Eu deveria...

Mais uma noite escrevendo sozinho. Hoje eu já escrevi de tudo. Inventei histórias cheias de intriga, fiz algumas revelações, e deixei minha imaginação criar à vontade, sem censurá-la. Assim descobri outra pessoa dentro de mim, e imediatamente abri espaço para ela se manifestar. Ainda não estou convencido das coisas que escutei, não sei exatamente se estou sendo enganado.

Estou na dúvida do que devo fazer, cada dia que passa as decisões se tornam mais difíceis de serem tomadas. Por que ando pensando somente em problemas?

Onde está a solução? Há alguma solução? Devo ter esperança? Já não acredito em mais nada. Não posso esperar por uma mudança radical, ainda que a tragédia seja sempre uma possibilidade. Mas não é disso que estou falando. Refiro-me ao comportamento humano, às relações mais comuns, à realidade cotidiana.
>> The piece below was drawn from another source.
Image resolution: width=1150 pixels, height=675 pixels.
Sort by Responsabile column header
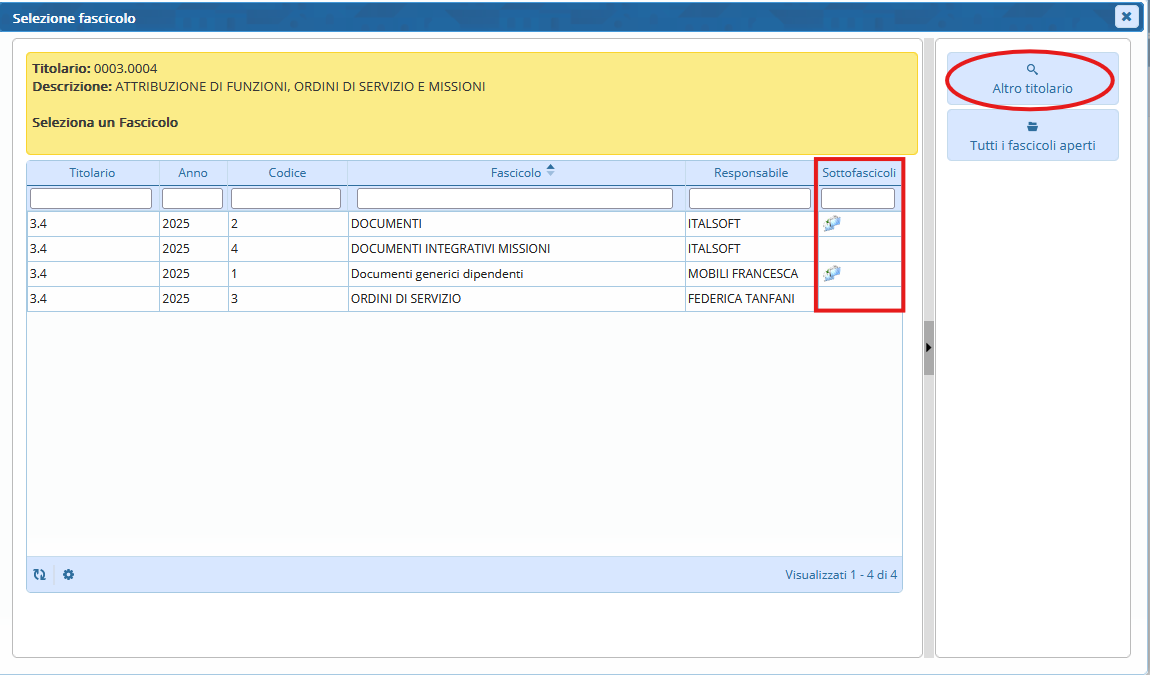pyautogui.click(x=750, y=173)
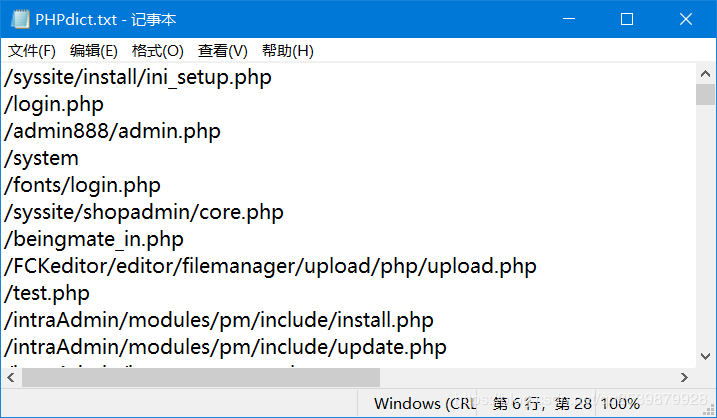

Por quanto tempo ainda terei de fugir? A morte, os desejos, os sonhos, a realidade, a distância, o dinheiro, os preconceitos, a hierarquia, as formas de vida, o presente, a loucura, as artes, a filosofia, os meus cachorros, as drogas, as mentiras, os assassinatos, os suicídios, os conflitos, o perdão, la morale chrétienne, a imperfeição, o ódio, a força, etc.

Que vontade de me livrar de tudo isso, nem que fosse por um segundo. Que vontade de não pensar em mais nada, de poder viver todos os dias como se fosse o último dia da minha vida. Que vontade de estar ao lado dela, em uma praia distante, me deliciando com os últimos raios do pôr-do-sol, em plena harmonia, gargalhando e rindo durante a madrugada inteira, felizes um pela companhia do outro, se entrelaçando até os nossos corpos se tornarem apenas um, no limite mesmo do amor ideal.

O que eu estou escrevendo? Onde a minha imaginação está me levando? É sempre assim, eu começo a escrever sobre uma coisa e termino falando coisas que não precisam ser ditas.

O que mais eu poderia lhes dizer? Não quero passar a noite escrevendo coisas sem sentido. Preciso direcionar esse texto para algum lugar. Confesso que estou a ponto de desistir, e apesar da minha imaginação querer seguir criando, talvez o melhor seja calar-me. Nada que eu possa vir a escrever servirá para expressar o que eu não consegui dizer durante o dia inteiro. É perca de tempo continuar insistindo em algo que está condenado ao fracasso. Em certos momentos, devemos abdicar dos nossos sonhos, e correr em direção a um abrigo seguro. Além do mais, meus braços já não suportam o peso da caneta, e meu corpo está cansado demais para permanecer sentado escrevendo durante mais algumas horas. E tem outras coisas também, o texto está ficando longo e exaustivo, ninguém irá lê-lo até o fim; não há nenhum desenvolvimento de idéias, nenhum sentimento que possa tocar o leitor; e, para ser bem sincero, o texto é muito mal escrito, cheio de erros básicos de ortografia; enfim, não há nada de plausível, pura perca de tempo.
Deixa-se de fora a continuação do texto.